● Exercise description
The records that follow are to be transcribed exactly.

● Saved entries
________
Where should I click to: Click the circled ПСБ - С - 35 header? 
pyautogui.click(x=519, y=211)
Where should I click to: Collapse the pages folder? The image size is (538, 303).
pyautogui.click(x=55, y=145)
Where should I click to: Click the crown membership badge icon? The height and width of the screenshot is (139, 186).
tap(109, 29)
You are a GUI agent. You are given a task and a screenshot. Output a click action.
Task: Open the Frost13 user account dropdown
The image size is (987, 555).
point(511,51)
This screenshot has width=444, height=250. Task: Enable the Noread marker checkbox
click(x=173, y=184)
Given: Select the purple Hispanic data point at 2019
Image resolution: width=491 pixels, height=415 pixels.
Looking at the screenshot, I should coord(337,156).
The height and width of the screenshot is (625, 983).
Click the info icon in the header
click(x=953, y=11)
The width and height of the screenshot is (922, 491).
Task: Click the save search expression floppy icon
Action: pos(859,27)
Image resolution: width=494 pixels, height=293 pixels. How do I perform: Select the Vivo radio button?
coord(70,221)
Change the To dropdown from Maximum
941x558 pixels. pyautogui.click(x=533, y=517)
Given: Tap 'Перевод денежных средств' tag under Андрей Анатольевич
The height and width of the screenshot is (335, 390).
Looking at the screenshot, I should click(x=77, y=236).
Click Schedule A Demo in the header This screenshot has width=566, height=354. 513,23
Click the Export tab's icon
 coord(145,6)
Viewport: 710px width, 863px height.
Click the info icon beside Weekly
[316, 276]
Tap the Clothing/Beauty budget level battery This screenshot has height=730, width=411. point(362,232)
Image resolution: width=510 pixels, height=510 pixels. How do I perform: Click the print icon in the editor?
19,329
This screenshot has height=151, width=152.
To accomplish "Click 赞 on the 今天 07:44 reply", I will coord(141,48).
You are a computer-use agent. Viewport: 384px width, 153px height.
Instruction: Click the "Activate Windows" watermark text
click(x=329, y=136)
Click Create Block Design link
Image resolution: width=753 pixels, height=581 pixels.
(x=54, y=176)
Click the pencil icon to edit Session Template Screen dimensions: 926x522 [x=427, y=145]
________
● Solution
Where should I click to: Click the circled ПСБ - С - 35 header? 
pyautogui.click(x=519, y=211)
Where should I click to: Collapse the pages folder? The image size is (538, 303).
pyautogui.click(x=55, y=145)
Where should I click to: Click the crown membership badge icon? The height and width of the screenshot is (139, 186).
tap(109, 29)
You are a GUI agent. You are given a task and a screenshot. Output a click action.
Task: Open the Frost13 user account dropdown
The image size is (987, 555).
point(511,51)
This screenshot has width=444, height=250. Task: Enable the Noread marker checkbox
click(x=173, y=184)
Given: Select the purple Hispanic data point at 2019
Image resolution: width=491 pixels, height=415 pixels.
Looking at the screenshot, I should coord(337,156).
The height and width of the screenshot is (625, 983).
Click the info icon in the header
click(x=953, y=11)
The width and height of the screenshot is (922, 491).
Task: Click the save search expression floppy icon
Action: pos(859,27)
Image resolution: width=494 pixels, height=293 pixels. How do I perform: Select the Vivo radio button?
coord(70,221)
Change the To dropdown from Maximum
941x558 pixels. pyautogui.click(x=533, y=517)
Given: Tap 'Перевод денежных средств' tag under Андрей Анатольевич
The height and width of the screenshot is (335, 390).
Looking at the screenshot, I should click(x=77, y=236).
Click Schedule A Demo in the header This screenshot has width=566, height=354. 513,23
Click the Export tab's icon
 coord(145,6)
Viewport: 710px width, 863px height.
Click the info icon beside Weekly
[316, 276]
Tap the Clothing/Beauty budget level battery This screenshot has height=730, width=411. point(362,232)
Image resolution: width=510 pixels, height=510 pixels. How do I perform: Click the print icon in the editor?
19,329
This screenshot has height=151, width=152.
To accomplish "Click 赞 on the 今天 07:44 reply", I will coord(141,48).
You are a computer-use agent. Viewport: 384px width, 153px height.
Instruction: Click the "Activate Windows" watermark text
click(x=329, y=136)
Click Create Block Design link
Image resolution: width=753 pixels, height=581 pixels.
(x=54, y=176)
Click the pencil icon to edit Session Template Screen dimensions: 926x522 [x=427, y=145]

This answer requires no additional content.